• **Task details**:
Two lines below mark the span: the one containing "Click inside the Host field" and the one containing "Given: Click the". Set down both, plus every line between, exactly as they stand, and nothing else.

• **Given records**:
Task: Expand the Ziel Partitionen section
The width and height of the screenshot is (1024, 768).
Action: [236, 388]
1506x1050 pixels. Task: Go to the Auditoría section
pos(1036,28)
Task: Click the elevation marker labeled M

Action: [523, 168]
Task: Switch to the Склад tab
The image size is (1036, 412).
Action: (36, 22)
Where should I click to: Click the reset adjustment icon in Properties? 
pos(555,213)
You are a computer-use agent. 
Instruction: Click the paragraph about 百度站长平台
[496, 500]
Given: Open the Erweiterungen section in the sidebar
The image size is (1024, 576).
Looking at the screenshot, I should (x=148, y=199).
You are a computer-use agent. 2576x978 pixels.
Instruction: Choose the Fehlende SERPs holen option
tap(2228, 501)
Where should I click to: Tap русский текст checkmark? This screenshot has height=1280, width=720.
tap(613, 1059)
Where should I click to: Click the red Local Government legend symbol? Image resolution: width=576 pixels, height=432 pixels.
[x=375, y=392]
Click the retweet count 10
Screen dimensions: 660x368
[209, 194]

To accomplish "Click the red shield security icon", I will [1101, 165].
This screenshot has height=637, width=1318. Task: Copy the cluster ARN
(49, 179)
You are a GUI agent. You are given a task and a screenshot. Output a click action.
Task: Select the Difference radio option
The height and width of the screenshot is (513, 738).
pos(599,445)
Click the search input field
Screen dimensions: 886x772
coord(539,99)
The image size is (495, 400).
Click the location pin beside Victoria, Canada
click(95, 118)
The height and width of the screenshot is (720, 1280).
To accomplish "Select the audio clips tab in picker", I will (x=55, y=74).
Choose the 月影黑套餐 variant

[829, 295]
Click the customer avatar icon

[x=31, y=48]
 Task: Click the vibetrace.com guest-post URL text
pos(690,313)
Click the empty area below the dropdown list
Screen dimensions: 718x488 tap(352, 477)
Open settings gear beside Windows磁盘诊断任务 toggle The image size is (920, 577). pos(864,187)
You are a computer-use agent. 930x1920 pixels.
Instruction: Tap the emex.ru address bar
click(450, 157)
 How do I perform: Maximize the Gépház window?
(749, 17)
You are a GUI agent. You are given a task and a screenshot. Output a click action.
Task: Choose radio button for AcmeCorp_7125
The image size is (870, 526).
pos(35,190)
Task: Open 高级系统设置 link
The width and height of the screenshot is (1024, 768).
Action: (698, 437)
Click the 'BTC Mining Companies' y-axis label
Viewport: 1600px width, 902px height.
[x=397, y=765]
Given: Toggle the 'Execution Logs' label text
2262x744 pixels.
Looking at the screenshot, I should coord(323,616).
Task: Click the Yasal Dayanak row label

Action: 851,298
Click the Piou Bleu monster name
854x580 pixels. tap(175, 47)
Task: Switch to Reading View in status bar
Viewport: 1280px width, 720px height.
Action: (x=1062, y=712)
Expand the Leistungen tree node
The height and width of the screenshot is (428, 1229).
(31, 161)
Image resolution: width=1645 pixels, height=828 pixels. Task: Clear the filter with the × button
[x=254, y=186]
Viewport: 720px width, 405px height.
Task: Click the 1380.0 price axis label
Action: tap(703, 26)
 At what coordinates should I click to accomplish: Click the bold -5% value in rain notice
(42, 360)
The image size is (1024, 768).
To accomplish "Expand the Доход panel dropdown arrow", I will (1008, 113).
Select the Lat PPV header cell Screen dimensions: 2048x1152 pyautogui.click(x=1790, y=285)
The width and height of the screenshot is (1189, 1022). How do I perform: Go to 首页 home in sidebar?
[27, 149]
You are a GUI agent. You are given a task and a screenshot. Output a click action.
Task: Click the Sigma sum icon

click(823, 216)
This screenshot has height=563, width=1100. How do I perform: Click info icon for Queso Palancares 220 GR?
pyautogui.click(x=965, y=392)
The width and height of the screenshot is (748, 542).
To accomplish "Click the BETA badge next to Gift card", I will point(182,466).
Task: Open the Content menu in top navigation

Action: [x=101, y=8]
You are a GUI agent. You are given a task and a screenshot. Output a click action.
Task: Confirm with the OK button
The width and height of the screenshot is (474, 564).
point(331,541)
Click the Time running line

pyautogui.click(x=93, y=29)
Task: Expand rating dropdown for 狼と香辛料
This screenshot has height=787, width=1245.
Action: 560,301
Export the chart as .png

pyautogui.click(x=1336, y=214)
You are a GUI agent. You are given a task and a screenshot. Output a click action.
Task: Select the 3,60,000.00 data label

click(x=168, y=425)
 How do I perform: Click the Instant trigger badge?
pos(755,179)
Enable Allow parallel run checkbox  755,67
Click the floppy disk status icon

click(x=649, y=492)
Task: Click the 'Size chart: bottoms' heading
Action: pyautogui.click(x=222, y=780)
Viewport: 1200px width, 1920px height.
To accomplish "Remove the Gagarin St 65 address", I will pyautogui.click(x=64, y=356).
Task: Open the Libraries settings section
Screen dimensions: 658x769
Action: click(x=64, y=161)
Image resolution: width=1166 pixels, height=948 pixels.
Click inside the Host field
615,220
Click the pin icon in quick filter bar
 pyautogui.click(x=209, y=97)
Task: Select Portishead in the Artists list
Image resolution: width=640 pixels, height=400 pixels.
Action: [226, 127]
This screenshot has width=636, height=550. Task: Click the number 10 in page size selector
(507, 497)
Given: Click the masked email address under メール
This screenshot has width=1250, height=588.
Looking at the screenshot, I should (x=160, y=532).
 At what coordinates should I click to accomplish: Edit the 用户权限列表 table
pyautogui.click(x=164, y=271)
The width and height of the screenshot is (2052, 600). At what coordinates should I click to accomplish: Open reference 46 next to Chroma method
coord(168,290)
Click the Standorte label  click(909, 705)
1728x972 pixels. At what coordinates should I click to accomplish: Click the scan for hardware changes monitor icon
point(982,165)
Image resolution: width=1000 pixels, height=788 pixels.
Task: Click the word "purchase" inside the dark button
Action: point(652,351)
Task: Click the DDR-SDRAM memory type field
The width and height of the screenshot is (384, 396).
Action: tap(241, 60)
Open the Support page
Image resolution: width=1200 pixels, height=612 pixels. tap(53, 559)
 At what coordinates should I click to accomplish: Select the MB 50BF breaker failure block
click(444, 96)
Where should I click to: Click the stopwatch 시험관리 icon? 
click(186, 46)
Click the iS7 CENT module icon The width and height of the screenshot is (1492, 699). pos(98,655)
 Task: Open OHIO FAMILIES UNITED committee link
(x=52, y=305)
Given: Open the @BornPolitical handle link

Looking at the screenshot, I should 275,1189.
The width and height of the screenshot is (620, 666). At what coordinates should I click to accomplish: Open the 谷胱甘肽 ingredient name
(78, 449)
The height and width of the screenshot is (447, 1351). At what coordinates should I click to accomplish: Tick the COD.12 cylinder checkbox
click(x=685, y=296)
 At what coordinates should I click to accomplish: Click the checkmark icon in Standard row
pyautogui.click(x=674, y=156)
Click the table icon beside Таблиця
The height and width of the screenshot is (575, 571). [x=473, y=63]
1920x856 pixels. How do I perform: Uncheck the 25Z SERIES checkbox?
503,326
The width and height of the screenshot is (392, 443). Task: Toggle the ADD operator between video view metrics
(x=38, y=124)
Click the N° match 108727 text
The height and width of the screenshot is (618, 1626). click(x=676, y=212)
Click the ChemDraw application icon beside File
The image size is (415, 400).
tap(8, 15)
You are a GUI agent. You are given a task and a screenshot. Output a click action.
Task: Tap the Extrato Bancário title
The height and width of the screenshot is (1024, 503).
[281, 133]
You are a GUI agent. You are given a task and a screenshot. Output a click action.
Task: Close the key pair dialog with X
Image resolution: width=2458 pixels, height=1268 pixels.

• **Response area**:
Click inside the Host field
615,220
Click the pin icon in quick filter bar
 pyautogui.click(x=209, y=97)
Task: Select Portishead in the Artists list
Image resolution: width=640 pixels, height=400 pixels.
Action: [226, 127]
This screenshot has width=636, height=550. Task: Click the number 10 in page size selector
(507, 497)
Given: Click the masked email address under メール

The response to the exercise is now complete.